* _Required task_
Revise the listing so that every "GUI agent" reads "GUI assistant", leaving everything else unchanged, and omit the pictures from your answer.

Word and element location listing
──────────

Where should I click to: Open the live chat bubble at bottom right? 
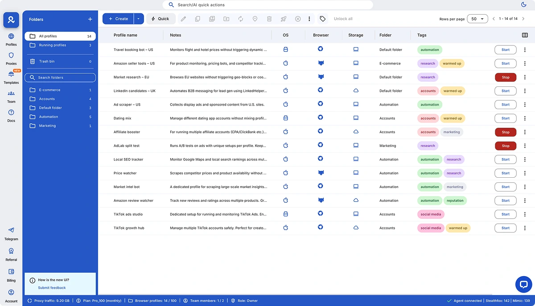[x=523, y=284]
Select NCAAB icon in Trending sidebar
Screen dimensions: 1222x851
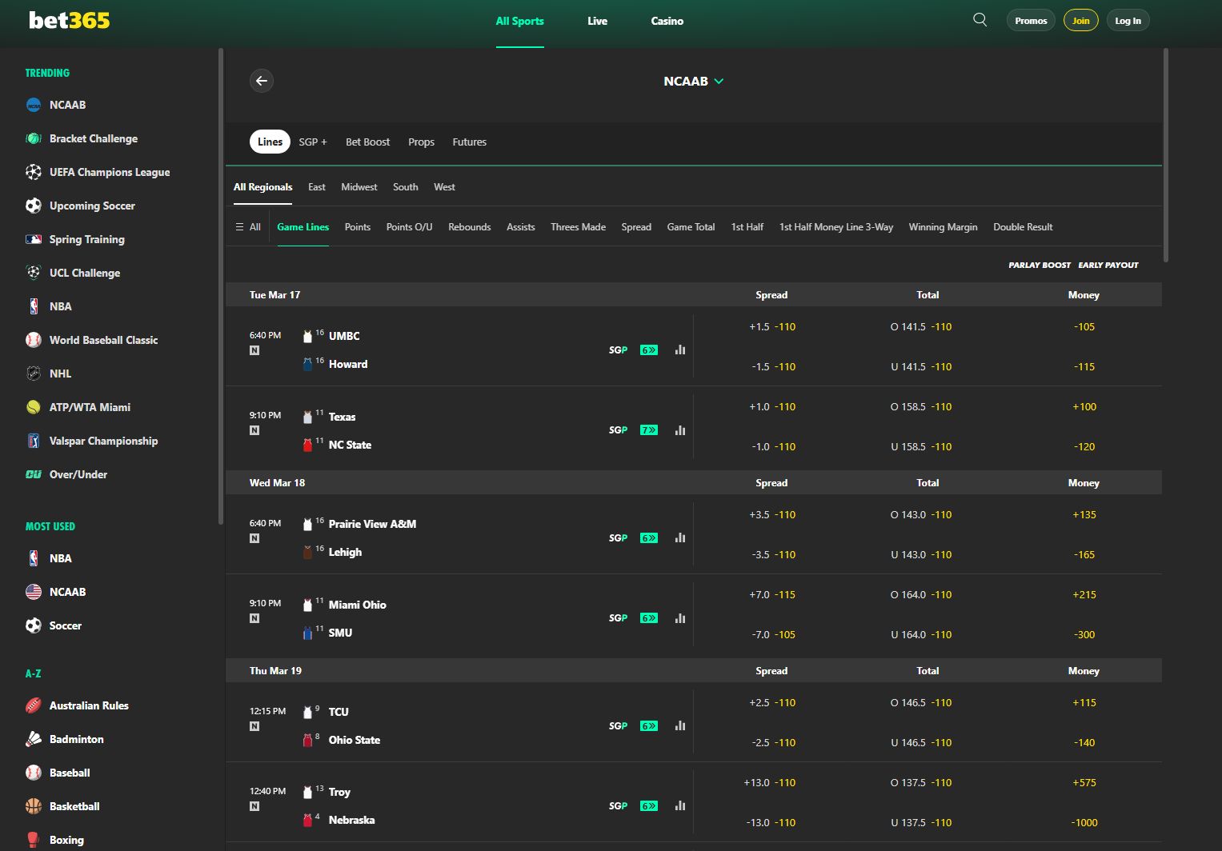click(x=33, y=105)
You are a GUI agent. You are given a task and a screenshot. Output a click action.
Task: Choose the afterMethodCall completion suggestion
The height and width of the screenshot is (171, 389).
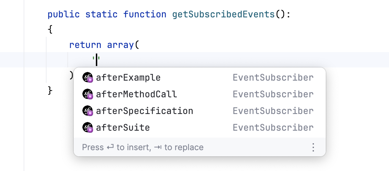[x=136, y=94]
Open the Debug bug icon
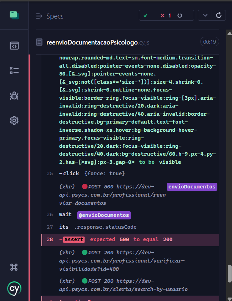The width and height of the screenshot is (232, 301). [14, 95]
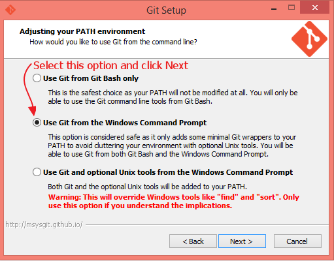The width and height of the screenshot is (334, 261).
Task: Click the 'How would you like to use Git' subtitle
Action: (113, 42)
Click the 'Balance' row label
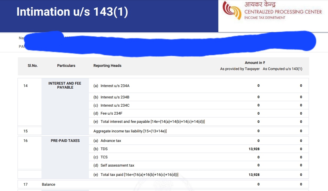 (49, 184)
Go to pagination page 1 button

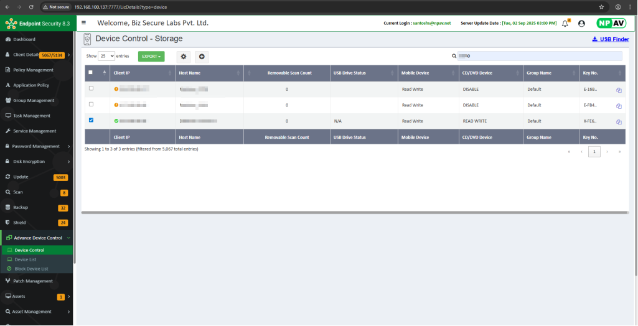pos(594,152)
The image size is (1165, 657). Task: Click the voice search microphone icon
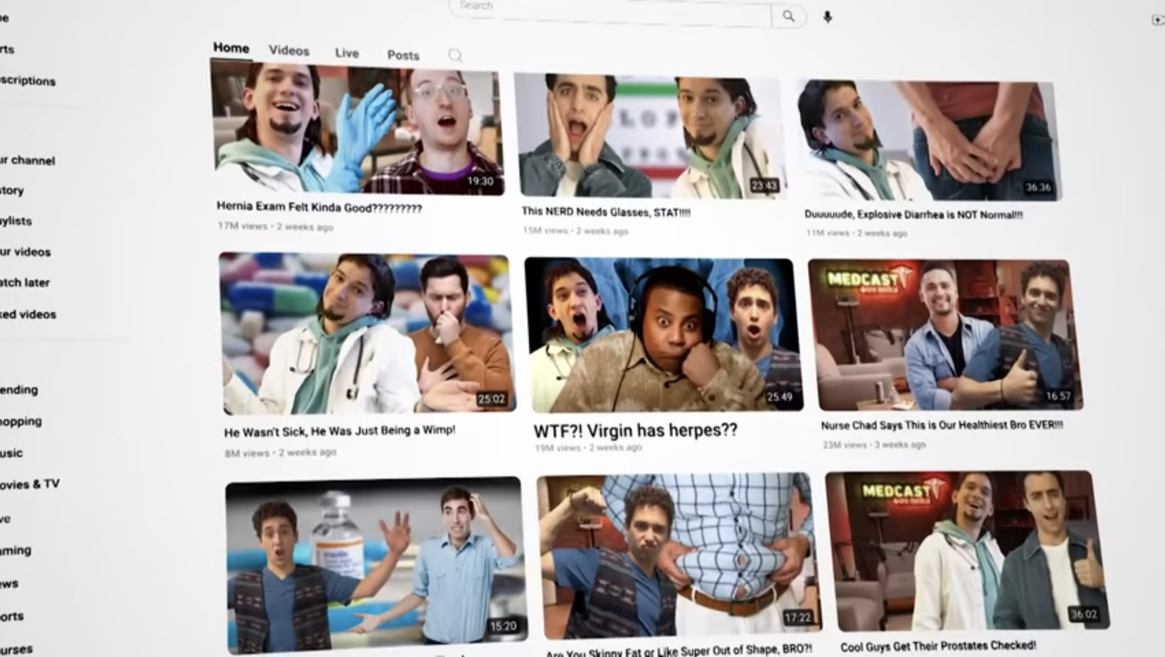click(x=827, y=18)
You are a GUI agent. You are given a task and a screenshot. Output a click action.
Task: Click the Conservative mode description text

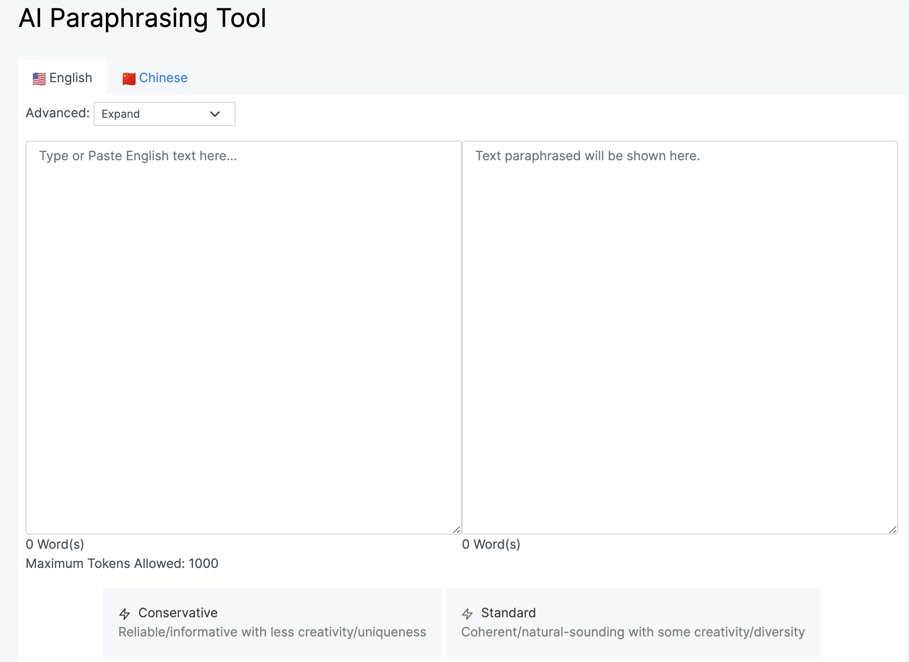[x=272, y=632]
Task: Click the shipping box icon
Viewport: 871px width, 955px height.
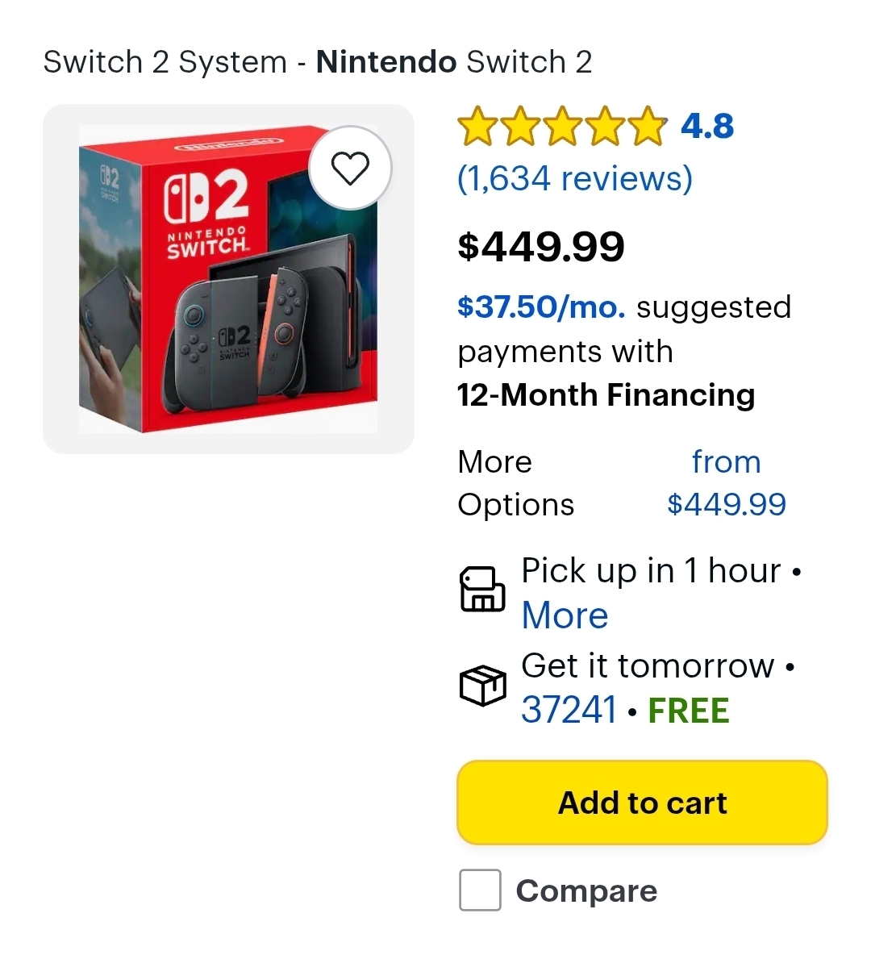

──────────

* _The response_
Where should I click to: Open the live chat bubble at bottom right? 
[x=523, y=284]
Select NCAAB icon in Trending sidebar
Screen dimensions: 1222x851
click(x=33, y=105)
You are a GUI assistant. You are given a task and a screenshot. Output a click action.
Task: Choose the afterMethodCall completion suggestion
The height and width of the screenshot is (171, 389).
[x=136, y=94]
Open the Debug bug icon
The width and height of the screenshot is (232, 301). [14, 95]
The width and height of the screenshot is (334, 261).
Task: Click the 'How would you like to use Git' subtitle
Action: (113, 42)
Click the 'Balance' row label
 (49, 184)
Go to pagination page 1 button

pos(594,152)
The image size is (1165, 657). Task: Click the voice search microphone icon
click(x=827, y=18)
You are a GUI assistant. You are given a task and a screenshot. Output a click action.
Task: Click the Conservative mode description text

[x=272, y=632]
Task: Click the shipping box icon
Viewport: 871px width, 955px height.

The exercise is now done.